La creatividad supone hacer uso de la posibilidad de pensar lo mismo de manera distinta. Es una herramienta que todos tenemos disponible de forma innata, gracias a las habilidades de nuestro cerebro. Además, tenemos la posibilidad de entrenarnos para utilizarla con más facilidad.
 

En el entorno laboral, los protocolos, las pautas muy definidas, los sistemas de control y las rutinas pueden coartar nuestra parte más creativa. Aunque un funcionamiento ordenado y marcado es útil, no siempre es el que más necesitamos, especialmente ante un mercado cambiante como el actual. Fomentar la creatividad en la empresa y la generación de un ambiente estimulante para los equipos puede ayudar a crear nuevos y mejores productos y servicios.

¿Cómo fomentar la creatividad en la empresa?

Ya casi nadie duda de la necesidad de incluir la creatividad en el entorno de trabajo y de que las empresas creativas son más rentables, tal y como se señala en este artículo. Por ello, son muchas las organizaciones que han visto en la creatividad una respuesta útil a la necesidad de seguir innovando.
 

Jugar e imaginar

Animar a los miembros de los equipos a dejarse llevar por su imaginación y ver dónde les conduce es imprescindible para la generación de nuevos productos, nuevas soluciones y mejoras sobre lo ya existente.
 

Estimular la curiosidad

Sin curiosidad es difícil que exploremos caminos alternativos. Por eso, mantenernos curiosos ante el entorno, querer conocer áreas cercanas o distintas a las de nuestro trabajo, o hacernos preguntas, nos pone sobre la buena pista para crear algo nuevo.
 

Implicar al equipo

La creatividad puede ser un proceso que se aborde tanto individual como colectivamente. En este último caso, entran en juego visiones externas que pueden enriquecer y complementar la idea individual.
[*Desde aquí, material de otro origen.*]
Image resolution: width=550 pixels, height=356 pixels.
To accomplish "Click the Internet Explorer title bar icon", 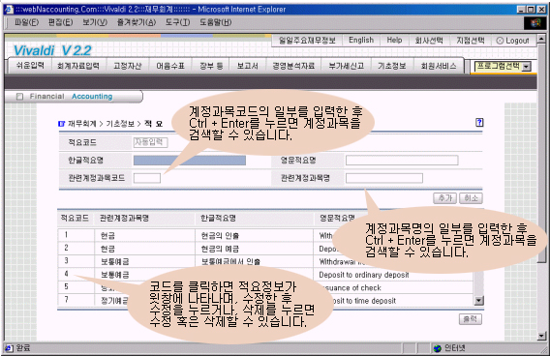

Jugar con la creatividad en equipo también permite generar lazos y vínculos más fuertes en un marco lógico distinto. Además, puede ayudar a fomentar el aprendizaje del trabajo colaborativo buscando alcanzar objetivos comunes.
 

Pensamiento lateral o divergente

Proponer nuevos usos para elementos ya conocidos o rescatar otros que son utilizados en entornos distintos y aplicarlos al de nuestro interés es una de las maneras más sencillas y conocidas de crear nuevas soluciones y aplicaciones.
 

Explorar nuestro interior

Estar conectados con nuestra imaginación, nuestras sensaciones, percepciones y emociones significa tener a mano una paleta de elementos muy rica que podemos usar para la creación. Es poner en juego nuestra parte más humana al servicio de lo que está por ser.
 

La vía de la intención

Trabajar con lo imaginado no es suficiente para crear algo nuevo. Necesitamos de una intención, de un saber a dónde vamos y para qué. Esa será siempre una de las partes esenciales y que deben ser cuidadas en el proceso creativo.